In addition to the field studies of eucalyptus trees, Lintern and his team performed an experiment of their own. They grew seedlings in greenhouses meant to keep out airborne dust and watered them with solutions laced with gold. They found that the trees really did pick up the metal from the soil and transfer it to their leaves.
Mining eucalyptus leaves for gold won’t make anyone rich, however. "The amount of gold in the trees is extremely small,” Lintern said. “You would need 500 trees or more growing over a gold deposit to have enough gold to make a ring."
Gold particles have been observed in leaves before. But scientists weren’t sure whether they were there because they had been absorbed by the tree or simply blown by the wind, Phys.org reported.
There are still a number of untapped gold ore deposits in the world. According to the U.S. Geological Survey, there are an estimated 51,000 tons of gold still nesting underneath the Earth’s surface.

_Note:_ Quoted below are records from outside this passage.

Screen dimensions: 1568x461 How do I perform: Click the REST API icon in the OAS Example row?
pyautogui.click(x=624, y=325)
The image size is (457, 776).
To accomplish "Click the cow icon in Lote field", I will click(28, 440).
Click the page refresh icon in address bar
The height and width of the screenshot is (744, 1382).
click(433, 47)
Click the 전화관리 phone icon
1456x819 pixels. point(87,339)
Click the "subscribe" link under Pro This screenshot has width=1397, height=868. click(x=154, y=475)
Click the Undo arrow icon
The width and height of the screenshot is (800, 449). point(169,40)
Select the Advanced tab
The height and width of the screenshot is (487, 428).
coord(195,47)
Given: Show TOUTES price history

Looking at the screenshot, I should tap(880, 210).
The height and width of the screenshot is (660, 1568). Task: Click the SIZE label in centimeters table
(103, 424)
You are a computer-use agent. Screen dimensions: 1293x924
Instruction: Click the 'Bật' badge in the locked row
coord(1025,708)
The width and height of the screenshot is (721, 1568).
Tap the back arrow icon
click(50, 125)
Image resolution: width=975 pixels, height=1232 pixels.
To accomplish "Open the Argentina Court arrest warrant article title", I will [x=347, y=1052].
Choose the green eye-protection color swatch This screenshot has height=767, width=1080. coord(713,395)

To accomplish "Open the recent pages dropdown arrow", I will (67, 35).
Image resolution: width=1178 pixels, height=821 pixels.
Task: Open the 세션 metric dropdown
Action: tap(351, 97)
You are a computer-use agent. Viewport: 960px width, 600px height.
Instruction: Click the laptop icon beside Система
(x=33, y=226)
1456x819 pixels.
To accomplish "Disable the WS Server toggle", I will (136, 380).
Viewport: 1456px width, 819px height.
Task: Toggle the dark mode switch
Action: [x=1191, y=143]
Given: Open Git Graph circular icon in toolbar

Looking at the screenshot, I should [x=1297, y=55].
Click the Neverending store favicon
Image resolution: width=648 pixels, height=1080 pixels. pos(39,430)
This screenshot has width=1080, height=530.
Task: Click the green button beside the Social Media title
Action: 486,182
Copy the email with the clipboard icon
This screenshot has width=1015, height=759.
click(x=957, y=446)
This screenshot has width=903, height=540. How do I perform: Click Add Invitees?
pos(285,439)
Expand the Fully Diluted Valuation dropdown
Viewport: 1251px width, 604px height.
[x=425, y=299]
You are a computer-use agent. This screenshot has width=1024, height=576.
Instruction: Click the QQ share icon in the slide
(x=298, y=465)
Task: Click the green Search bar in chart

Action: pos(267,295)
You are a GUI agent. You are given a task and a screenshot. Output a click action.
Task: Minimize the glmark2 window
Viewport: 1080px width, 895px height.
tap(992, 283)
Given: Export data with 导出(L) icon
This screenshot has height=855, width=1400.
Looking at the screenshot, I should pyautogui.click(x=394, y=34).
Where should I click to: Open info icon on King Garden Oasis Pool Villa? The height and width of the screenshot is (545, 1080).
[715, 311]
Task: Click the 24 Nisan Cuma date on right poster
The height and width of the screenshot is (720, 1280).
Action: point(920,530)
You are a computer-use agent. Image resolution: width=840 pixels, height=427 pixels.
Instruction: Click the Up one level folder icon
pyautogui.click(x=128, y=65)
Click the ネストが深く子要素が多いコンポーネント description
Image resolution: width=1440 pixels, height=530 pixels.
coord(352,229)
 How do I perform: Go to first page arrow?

The finding could provide a new way to locate the locations of gold deposits without needing to dig first.
“If they’re able to sample the trees [for gold] instead of drilling, then they’re going to save some money,” Lintern told Courier Mail. “The other aspect about that, of course, is [that] sampling the vegetation is more environmentally benign than digging big holes or drilling.”
He says the non-invasive tree-sampling method could lower exploration costs and reduce environmental damage.